Freundschaft und Familienzwist, Liebe und Verrat, Vergangenheit, die sich nicht verdrängen lassen will, finden die Leser auch im neuen Roman wieder. Und einmal mehr ist Neapel selbst eine der Protagonistinnen. Gegen den Willen der Eltern besucht Giovanna die Tante Vittoria, steigt ab aus den lichten Höhen des Rione Alto und lernt, wie in Neapel topographische Höhe und soziale Schicht zusammenhängen.

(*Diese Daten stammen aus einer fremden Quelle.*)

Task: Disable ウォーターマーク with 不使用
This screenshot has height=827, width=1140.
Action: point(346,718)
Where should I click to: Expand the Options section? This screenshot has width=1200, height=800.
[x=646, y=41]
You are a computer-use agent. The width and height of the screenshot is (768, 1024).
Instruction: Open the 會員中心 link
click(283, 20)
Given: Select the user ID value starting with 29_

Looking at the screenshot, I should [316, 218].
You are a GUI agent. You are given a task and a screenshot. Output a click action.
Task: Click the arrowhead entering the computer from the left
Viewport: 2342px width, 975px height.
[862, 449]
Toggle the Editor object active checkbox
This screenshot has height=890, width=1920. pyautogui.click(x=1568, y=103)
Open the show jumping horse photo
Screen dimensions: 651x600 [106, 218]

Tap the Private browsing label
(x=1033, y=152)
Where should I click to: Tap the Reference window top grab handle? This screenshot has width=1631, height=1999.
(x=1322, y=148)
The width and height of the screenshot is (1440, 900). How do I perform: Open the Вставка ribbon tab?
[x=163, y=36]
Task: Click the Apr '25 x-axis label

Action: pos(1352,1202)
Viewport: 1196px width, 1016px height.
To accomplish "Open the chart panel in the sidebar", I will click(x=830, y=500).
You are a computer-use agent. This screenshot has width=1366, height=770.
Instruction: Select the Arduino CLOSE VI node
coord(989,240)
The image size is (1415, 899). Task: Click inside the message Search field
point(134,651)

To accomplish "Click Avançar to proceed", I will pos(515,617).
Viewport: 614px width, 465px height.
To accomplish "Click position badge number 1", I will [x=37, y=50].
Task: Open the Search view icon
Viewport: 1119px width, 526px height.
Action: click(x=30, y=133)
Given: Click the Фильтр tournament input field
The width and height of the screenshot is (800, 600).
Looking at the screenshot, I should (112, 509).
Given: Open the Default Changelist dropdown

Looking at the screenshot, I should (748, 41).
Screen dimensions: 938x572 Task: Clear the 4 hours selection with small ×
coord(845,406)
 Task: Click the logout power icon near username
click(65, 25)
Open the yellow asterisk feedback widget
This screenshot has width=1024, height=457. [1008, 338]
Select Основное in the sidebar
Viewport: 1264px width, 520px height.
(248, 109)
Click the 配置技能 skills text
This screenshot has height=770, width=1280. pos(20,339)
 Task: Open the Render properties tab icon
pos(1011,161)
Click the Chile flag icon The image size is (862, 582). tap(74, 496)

Die Assoziation verlogene Reiche oben und herzensgute Arme unten wirkt allerdings manchmal etwas klischeehaft. Die Handlung plätschert ohne große Höhepunkte dahin, der Lesesog mag sich nicht recht einstellen. Die Schilderungen von Sexualität sind derb und nicht unbedingt gelungen. Nach der Lektüre dieses neuen Romans bleibt der Eindruck, dass die Autorin eine 1944 geborene Ich-Erzählerin authentischer darstellen kann als einen 1979 geborenen Teenager. Nichts desto trotz, "Das lügenhafte Leben der Erwachsenen" ist so fesselnd wie Ferrantes außergewöhnliche Romane. Mit einem veritablen Spannungsbogen erzählt ist dieses Buch erschütternd und unbequem - und gerade deshalb so gut! Wer sich gerne in Abgründe ziehen lässt und Dramatik liebt, ist hier sehr gut beraten! Lesen!